Ouverture exceptionnelle au public de l'abbaye cistercienne de Preuilly, 900 ans pour accueillir le jeune et prometteur quatuor Kandinsky qui s'est déjà distingué à plusieurs reprises à l'international.
17 h : visite guidée
sur réservation exclusivement - Places très limitées
Cinquième
fille de Cîteaux, l’abbaye est fondée en 1118. C’est à l’époque de la
fondation de Preuilly que saint Etienne, troisième abbé de Cîteaux,
structura l’ordre cistercien en expansion par une charte, par un subtil
équilibre entre centralisme et autonomie. Quelques moines issus de
Cîteaux se fixèrent à Preuilly, sous la conduite d’Artaud, premier abbé
de Preuilly, condisciple et ami du futur saint Bernard, lui-même premier
abbé de Clairvaux. Les terres avaient été achetées par le Comte de
Champagne Thibaut le Grand et sa mère, Adèle, fille de Guillaume le
Conquérant, pour être données à la jeune communauté.
18 h : Concert-événement
Hannah Kandinsky, violon I
Israel Gutierrez, violon II
Antonio Gervilla, violoncelle
Le
quatuor Kandinsky, basé à Vienne en Autriche, et
intégré à l'agence Dimore del Quartetto, s'est déjà distingué à de
nombreuses reprises : Prix de l'International Mozart Competition
Salzburg et de la Boccherini Competition, lauréat des Jeunesse Musicales
d'Allemagne et de la Villa Musica. Il obtient en 2023 le 1er Prix
décerné pour les 30 ans du Festival Verbier et se produira en 2024 à la
Philharmonie de Paris. Actuellement en résidence à la Biennale de
Venise, il se perfectionne également en France auprès des célèbres
Quatuors Ebène et Diotima..
Joseph Haydn- Quatuor à cordes en fa majeur op. 77 n°2
Dmitri Shostakovich - Adagio et Allegretto pour quatuor à cordes
Maurice Ravel – Quatuor à cordes en fa majeur
L’essence du quatuor à cordes, c’est le mouvement – ensemble de musique sans chef, ou seul le jeu des notes et des voix entre elles conduisent le concert autant que le travail.

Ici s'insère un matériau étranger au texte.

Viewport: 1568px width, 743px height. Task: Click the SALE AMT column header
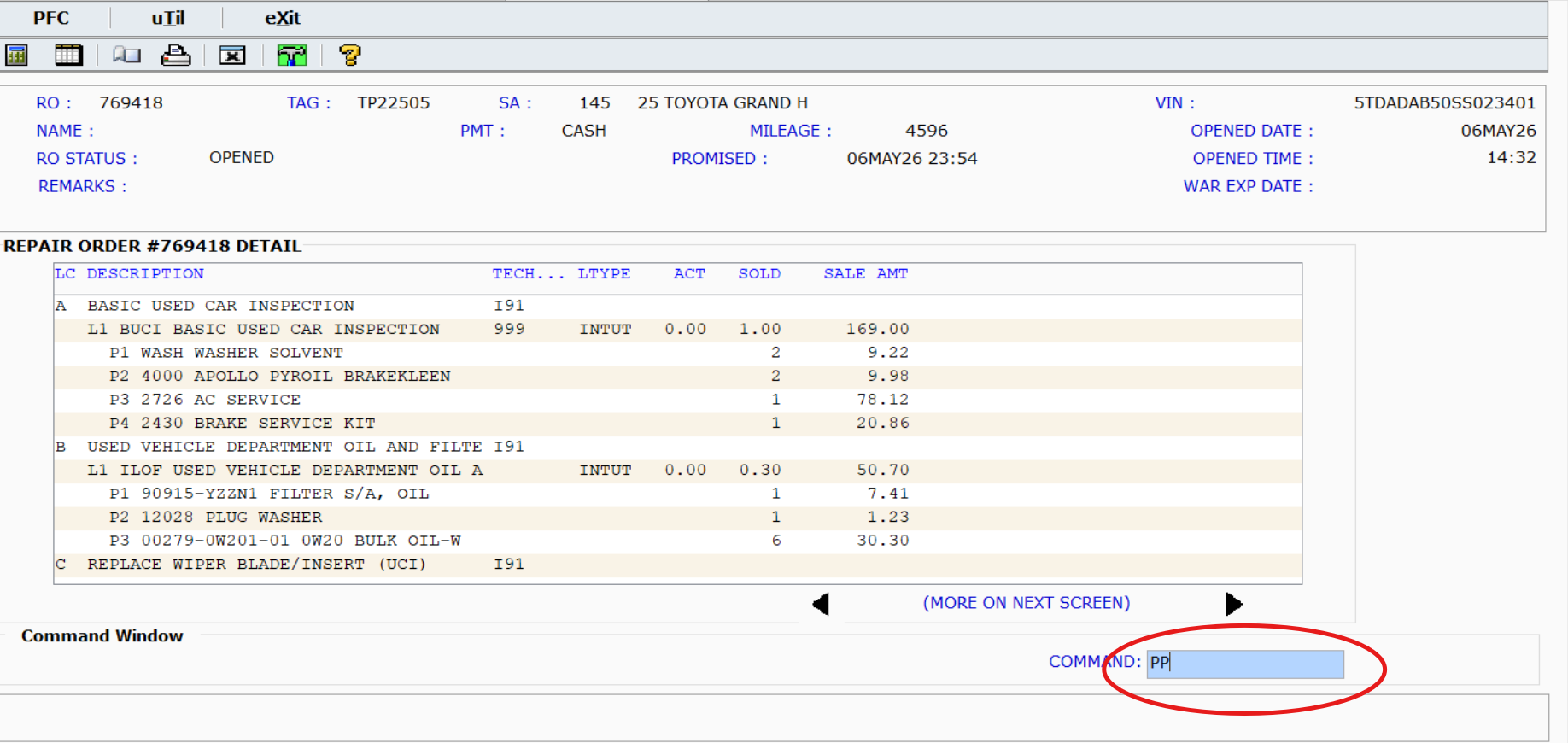pyautogui.click(x=865, y=273)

C’est l’alchimie du non verbal avec la beauté par le biais de la gémellité unissant les quatre instruments. Travail de l’élan commun traversé de moments de prise de parole d’autant plus touchants. Haydn, le fondateur du genre du quatuor (qui en a écrit 68), est parvenu à la fin de sa vie à une capacité d’originalité et de liberté dans ce genre exigeant et facilement homogène. Le quatuor en fa majeur op.77 fait partie de ces grandes pages de fantaisie où les instruments s’invitent ou se retirent le plus librement, où les prises de parole s’échappent de chacun, dans une éloquence intime. Le mouvement est au centre des deux pièces de Shostakovitch pour quatuor : il s’agit d’extraits de musique de ballet qu’il a voulu réadapter pour quatuor - l’ironie grinçante, squelettique de l’allegretto fait suite à l’émotion sombre, très affectée, de l’adagio d’ouverture. Ce dyptique est unique en quatuor, tant chaque instrument y déploie autant de visages que de notes. Le quatuor à cordes de Ravel clôt le programme : image idéalisée de l’Espagne, de la chaleur méridionale qui berçait son imaginaire, dans un premier mouvement où chaque note est un pas feutré, délicat, pur, et enivrant, et un finale hypnotique et inlassable avec son rythme à cinq temps.